Three steps. Local money stays local. Built on Florida law.

This isn't a study that sits on a shelf. It's a staged, statute-grounded path that starts funding real projects next year — and grows into permanent protection for the 30A corridor.

Phase 1 — A 30A benefit unit that funds projects fast

The county creates a Municipal Service Benefit Unit (MSBU) for the 30A corridor — a funding boundary, not a new bureaucracy.

Think of it as a ring drawn around our community on the map: projects inside the ring are paid for by properties inside the ring, in proportion to the benefit they receive. It's the only path fast enough to hit the January 1, 2027 deadline and put shovels in the ground off the November 2027 cycle.

What it delivers

  • First funded drainage and treatment projects in 2027
  • Money raised on 30A legally stays on 30A
  • Costs apportioned by benefit, set in public hearings
  • State Resilient Florida grants stretch every local dollar

How it's grounded

  • County authority for MSBUs under Florida law
  • Collected through the existing tax-bill process — no new collection system
  • Every step requires published notice and public hearings
FS § 125.01(1)(q)FS § 197.3632

Phase 2 — A dedicated stormwater benefit area

A formal stormwater program with steady funding, matched basin-by-basin to where the water actually flows.

> Information shown

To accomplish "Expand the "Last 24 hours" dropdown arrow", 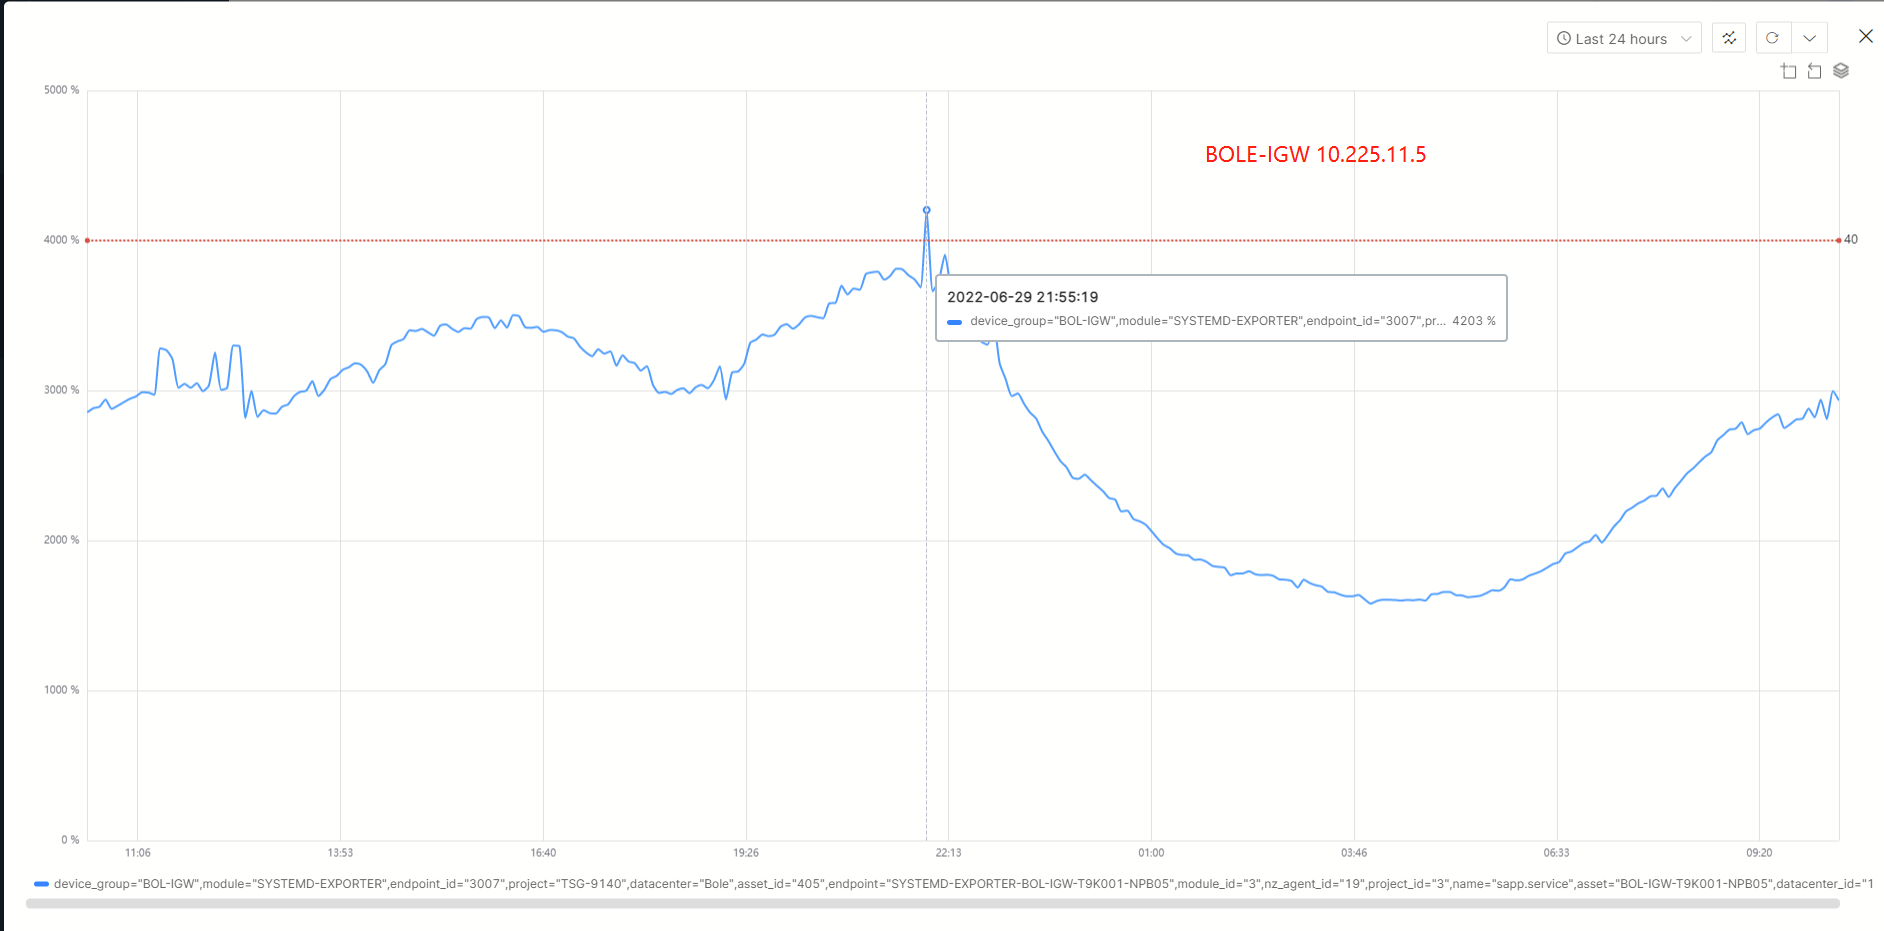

> Given request
Extract the part of the 30A corridor funding text that runs from "Think of it" to "November 2027 cycle.". The lines above come from a different source than the text.

> Solution for this exercise
Think of it as a ring drawn around our community on the map: projects inside the ring are paid for by properties inside the ring, in proportion to the benefit they receive. It's the only path fast enough to hit the January 1, 2027 deadline and put shovels in the ground off the November 2027 cycle.